**What is needed:** Every line in the listing below that holds the word "tray" should be returned.

**Listed entries:**

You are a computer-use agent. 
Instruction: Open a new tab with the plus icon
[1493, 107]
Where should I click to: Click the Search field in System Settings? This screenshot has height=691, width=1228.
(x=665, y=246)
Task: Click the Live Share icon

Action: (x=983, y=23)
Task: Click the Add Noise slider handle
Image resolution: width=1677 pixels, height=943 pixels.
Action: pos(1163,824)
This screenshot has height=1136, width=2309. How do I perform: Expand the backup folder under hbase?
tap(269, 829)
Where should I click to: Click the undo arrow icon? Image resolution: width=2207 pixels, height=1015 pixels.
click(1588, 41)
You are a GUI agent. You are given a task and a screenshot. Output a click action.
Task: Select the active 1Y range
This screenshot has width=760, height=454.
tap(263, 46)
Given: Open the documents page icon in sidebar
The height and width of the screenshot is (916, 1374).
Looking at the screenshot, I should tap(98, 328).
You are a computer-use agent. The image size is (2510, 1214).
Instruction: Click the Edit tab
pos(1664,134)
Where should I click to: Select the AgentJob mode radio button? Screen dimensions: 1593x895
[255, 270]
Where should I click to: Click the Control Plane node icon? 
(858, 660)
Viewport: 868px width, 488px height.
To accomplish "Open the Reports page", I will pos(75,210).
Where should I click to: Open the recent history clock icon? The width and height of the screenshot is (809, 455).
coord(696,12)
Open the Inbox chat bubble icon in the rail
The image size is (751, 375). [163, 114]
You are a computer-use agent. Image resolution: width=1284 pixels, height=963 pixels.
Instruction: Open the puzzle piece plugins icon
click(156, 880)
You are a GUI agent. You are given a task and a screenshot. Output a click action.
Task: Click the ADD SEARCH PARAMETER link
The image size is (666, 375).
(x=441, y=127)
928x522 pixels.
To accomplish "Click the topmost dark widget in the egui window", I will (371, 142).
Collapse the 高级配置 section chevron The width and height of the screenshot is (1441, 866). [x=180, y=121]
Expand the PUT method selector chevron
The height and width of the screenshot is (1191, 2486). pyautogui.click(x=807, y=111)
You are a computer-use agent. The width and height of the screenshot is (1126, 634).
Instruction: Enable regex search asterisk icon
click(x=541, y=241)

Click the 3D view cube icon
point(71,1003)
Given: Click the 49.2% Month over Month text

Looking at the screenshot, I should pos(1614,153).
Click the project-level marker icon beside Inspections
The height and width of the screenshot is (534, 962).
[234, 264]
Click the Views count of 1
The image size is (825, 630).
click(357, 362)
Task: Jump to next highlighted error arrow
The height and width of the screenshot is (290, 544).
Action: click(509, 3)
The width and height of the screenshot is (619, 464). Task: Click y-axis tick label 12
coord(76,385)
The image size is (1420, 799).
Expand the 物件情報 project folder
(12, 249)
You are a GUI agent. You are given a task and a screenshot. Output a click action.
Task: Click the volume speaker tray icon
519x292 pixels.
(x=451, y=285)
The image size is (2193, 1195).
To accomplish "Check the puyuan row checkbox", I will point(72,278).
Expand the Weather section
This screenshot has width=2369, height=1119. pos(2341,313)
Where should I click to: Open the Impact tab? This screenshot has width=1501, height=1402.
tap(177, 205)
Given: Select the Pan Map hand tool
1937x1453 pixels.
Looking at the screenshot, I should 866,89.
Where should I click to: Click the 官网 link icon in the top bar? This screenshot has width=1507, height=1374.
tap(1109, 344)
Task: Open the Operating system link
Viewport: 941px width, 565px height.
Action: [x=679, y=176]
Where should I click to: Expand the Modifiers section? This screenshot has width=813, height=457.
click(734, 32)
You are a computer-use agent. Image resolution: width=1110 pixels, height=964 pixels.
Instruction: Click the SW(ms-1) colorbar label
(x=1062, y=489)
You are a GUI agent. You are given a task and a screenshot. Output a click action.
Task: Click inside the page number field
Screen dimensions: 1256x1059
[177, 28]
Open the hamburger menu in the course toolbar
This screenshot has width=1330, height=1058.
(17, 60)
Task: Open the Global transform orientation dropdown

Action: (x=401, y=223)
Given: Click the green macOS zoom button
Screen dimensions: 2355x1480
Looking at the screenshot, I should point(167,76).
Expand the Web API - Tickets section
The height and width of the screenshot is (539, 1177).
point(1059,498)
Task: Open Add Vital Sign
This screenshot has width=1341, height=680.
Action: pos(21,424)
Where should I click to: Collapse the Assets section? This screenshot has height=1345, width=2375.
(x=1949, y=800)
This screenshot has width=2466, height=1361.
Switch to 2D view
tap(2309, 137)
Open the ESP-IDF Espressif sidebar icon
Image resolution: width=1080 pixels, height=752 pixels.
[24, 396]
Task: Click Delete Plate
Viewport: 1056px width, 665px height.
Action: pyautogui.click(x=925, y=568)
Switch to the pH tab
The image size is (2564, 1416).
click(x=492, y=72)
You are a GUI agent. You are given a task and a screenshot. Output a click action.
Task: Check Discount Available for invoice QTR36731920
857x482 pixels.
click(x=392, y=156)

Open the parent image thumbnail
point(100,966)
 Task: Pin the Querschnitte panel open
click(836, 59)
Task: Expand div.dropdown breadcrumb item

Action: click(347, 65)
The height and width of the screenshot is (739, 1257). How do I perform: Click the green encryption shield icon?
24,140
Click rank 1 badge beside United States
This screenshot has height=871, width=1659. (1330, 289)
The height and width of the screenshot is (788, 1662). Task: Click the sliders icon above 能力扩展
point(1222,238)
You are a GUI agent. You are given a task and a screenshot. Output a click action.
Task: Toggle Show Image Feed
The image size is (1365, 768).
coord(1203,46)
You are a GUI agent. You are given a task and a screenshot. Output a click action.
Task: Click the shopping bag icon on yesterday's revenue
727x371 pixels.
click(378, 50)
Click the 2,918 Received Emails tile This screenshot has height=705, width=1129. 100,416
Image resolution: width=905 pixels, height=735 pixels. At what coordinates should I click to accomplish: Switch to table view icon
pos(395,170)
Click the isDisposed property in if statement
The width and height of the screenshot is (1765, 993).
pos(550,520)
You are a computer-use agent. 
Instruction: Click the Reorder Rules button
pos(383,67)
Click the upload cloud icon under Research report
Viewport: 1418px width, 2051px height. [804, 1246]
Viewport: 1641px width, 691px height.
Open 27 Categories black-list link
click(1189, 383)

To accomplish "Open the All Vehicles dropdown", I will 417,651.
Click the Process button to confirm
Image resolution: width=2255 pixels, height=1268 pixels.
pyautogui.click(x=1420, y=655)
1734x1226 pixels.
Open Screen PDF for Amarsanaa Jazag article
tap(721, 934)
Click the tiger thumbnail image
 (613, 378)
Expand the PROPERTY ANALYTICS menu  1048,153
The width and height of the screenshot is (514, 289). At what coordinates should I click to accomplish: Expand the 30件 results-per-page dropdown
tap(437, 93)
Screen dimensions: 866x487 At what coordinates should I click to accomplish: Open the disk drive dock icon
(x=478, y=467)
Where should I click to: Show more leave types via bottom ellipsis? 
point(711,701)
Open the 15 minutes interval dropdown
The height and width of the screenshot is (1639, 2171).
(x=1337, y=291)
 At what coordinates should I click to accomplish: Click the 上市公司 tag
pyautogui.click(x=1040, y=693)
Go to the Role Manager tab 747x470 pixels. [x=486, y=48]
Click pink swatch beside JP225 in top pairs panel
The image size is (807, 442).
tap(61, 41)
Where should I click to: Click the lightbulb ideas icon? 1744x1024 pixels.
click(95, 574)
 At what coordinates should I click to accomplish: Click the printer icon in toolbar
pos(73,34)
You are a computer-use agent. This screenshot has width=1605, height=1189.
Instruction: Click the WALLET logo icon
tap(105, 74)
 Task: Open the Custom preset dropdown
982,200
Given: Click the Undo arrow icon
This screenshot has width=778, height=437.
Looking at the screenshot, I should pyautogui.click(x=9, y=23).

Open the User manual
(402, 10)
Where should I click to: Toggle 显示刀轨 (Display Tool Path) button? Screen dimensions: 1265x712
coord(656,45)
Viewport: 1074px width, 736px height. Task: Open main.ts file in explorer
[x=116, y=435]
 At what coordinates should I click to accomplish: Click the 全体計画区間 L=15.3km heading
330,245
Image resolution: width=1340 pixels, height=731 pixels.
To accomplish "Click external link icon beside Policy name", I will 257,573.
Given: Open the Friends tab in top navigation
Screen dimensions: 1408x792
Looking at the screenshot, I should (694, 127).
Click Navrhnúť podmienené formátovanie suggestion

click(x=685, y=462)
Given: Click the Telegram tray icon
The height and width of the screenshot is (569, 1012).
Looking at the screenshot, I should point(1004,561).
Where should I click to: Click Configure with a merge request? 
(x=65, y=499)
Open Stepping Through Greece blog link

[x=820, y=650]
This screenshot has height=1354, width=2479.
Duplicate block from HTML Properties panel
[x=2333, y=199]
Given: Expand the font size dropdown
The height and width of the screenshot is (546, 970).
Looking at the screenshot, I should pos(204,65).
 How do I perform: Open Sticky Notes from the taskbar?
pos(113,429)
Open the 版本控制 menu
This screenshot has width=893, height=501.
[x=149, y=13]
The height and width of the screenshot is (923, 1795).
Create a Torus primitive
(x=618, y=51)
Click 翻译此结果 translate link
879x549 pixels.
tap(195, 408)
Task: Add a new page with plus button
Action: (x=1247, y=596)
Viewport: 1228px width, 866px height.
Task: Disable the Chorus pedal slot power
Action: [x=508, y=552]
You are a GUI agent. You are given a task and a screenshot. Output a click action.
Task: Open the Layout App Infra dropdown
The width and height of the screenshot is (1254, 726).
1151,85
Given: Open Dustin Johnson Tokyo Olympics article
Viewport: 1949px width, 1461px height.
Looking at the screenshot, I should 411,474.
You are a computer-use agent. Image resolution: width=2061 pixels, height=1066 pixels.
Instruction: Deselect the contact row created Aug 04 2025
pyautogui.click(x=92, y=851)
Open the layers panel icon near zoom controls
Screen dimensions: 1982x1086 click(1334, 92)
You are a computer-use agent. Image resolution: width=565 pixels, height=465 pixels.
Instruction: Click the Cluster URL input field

**Output of the exercise:**
Task: Click the volume speaker tray icon
Given: Click the Telegram tray icon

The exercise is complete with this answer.